Work required:
Reproduce every line of this listing without changes.

Items from a dataset:

((

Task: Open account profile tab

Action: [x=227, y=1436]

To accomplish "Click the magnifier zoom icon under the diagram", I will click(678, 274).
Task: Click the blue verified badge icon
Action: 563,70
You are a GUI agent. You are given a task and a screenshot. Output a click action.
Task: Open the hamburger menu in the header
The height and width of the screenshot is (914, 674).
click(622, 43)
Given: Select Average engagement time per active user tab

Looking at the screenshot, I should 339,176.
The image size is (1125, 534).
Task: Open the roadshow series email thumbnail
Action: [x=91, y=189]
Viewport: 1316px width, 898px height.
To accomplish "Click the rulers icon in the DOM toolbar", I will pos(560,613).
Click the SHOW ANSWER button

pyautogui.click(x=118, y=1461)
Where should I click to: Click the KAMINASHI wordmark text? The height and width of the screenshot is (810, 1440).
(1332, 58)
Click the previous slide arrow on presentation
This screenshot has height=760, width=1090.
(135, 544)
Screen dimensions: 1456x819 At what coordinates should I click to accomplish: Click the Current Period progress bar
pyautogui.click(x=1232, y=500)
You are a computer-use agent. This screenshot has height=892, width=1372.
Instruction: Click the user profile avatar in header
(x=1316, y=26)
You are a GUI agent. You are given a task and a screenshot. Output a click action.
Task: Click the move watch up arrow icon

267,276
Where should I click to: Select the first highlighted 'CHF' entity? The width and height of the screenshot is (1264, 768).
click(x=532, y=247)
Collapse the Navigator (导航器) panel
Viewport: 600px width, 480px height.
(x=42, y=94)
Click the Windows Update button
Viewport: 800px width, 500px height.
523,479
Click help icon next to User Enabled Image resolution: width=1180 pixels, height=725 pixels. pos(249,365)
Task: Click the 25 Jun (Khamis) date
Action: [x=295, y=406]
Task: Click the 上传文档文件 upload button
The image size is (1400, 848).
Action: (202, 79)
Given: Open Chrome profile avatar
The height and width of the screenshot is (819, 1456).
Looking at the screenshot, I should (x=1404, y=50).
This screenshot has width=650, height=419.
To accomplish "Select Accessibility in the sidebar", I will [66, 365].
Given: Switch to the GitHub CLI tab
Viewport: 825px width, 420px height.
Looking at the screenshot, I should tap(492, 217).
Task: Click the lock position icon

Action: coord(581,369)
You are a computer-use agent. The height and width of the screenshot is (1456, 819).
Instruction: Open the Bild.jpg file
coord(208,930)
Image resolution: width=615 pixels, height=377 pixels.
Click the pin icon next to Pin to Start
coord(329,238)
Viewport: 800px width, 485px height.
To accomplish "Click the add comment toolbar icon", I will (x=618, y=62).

))

Answer to the task:
Task: Open account profile tab

Action: [x=227, y=1436]

To accomplish "Click the magnifier zoom icon under the diagram", I will click(678, 274).
Task: Click the blue verified badge icon
Action: 563,70
You are a GUI agent. You are given a task and a screenshot. Output a click action.
Task: Open the hamburger menu in the header
The height and width of the screenshot is (914, 674).
click(622, 43)
Given: Select Average engagement time per active user tab

Looking at the screenshot, I should 339,176.
The image size is (1125, 534).
Task: Open the roadshow series email thumbnail
Action: [x=91, y=189]
Viewport: 1316px width, 898px height.
To accomplish "Click the rulers icon in the DOM toolbar", I will pos(560,613).
Click the SHOW ANSWER button

pyautogui.click(x=118, y=1461)
Where should I click to: Click the KAMINASHI wordmark text? The height and width of the screenshot is (810, 1440).
(1332, 58)
Click the previous slide arrow on presentation
This screenshot has height=760, width=1090.
(135, 544)
Screen dimensions: 1456x819 At what coordinates should I click to accomplish: Click the Current Period progress bar
pyautogui.click(x=1232, y=500)
You are a computer-use agent. This screenshot has height=892, width=1372.
Instruction: Click the user profile avatar in header
(x=1316, y=26)
You are a GUI agent. You are given a task and a screenshot. Output a click action.
Task: Click the move watch up arrow icon

267,276
Where should I click to: Select the first highlighted 'CHF' entity? The width and height of the screenshot is (1264, 768).
click(x=532, y=247)
Collapse the Navigator (导航器) panel
Viewport: 600px width, 480px height.
(x=42, y=94)
Click the Windows Update button
Viewport: 800px width, 500px height.
523,479
Click help icon next to User Enabled Image resolution: width=1180 pixels, height=725 pixels. pos(249,365)
Task: Click the 25 Jun (Khamis) date
Action: [x=295, y=406]
Task: Click the 上传文档文件 upload button
The image size is (1400, 848).
Action: (202, 79)
Given: Open Chrome profile avatar
The height and width of the screenshot is (819, 1456).
Looking at the screenshot, I should (x=1404, y=50).
This screenshot has width=650, height=419.
To accomplish "Select Accessibility in the sidebar", I will [66, 365].
Given: Switch to the GitHub CLI tab
Viewport: 825px width, 420px height.
Looking at the screenshot, I should tap(492, 217).
Task: Click the lock position icon

Action: coord(581,369)
You are a computer-use agent. The height and width of the screenshot is (1456, 819).
Instruction: Open the Bild.jpg file
coord(208,930)
Image resolution: width=615 pixels, height=377 pixels.
Click the pin icon next to Pin to Start
coord(329,238)
Viewport: 800px width, 485px height.
To accomplish "Click the add comment toolbar icon", I will (x=618, y=62).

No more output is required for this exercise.